If the stool fits this description and is still like this the next day, it may indicate an infection. Time to visit the paediatrician. The same applies with diarrhoea. A doctor should also be consulted in the case of constipation or if your baby is in pain during bowel movements.

 

YELLOWISH, SOLID AND STINKY

By the way, babies who are given formula from the beginning do not have projectile poop. Here, too, yellowish but firmer stools lands in the nappy. But you can recognise the formula stool, even blindfolded, by its intense smell.

 

YELLOW AND SOFT

When your baby gets what is called mature breast milk, the poop changes too.
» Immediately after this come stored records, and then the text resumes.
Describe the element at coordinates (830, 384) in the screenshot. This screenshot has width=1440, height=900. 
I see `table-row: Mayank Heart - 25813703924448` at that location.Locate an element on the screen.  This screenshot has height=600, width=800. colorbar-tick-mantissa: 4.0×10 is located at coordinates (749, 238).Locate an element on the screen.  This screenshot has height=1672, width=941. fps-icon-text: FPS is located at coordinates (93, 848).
All shades of yellow and consistencies from soft to liquid are now normal in the nappy.

 

LIGHT GREEN AND LIQUID

"Projectile poop" - that's what midwives call the light green, liquid droplets that can sometimes shoot metres across the room. No joke. After the first breast milk - colostrum - there is another type of milk that is produced for about two weeks. It's what makes your baby's stool so light and "bubbly".

  

BLACK AND TOUGH

It's black, it's tough and somehow has nothing in common with a poo. But: it's completely normal. This excretion, called "meconium"(mec for short), is your baby’s first bowel movement. If it appears within 48 hours of birth, then the intestines are working optimally. But even if you have to wait a little longer for this viscous mass, there is no reason to worry.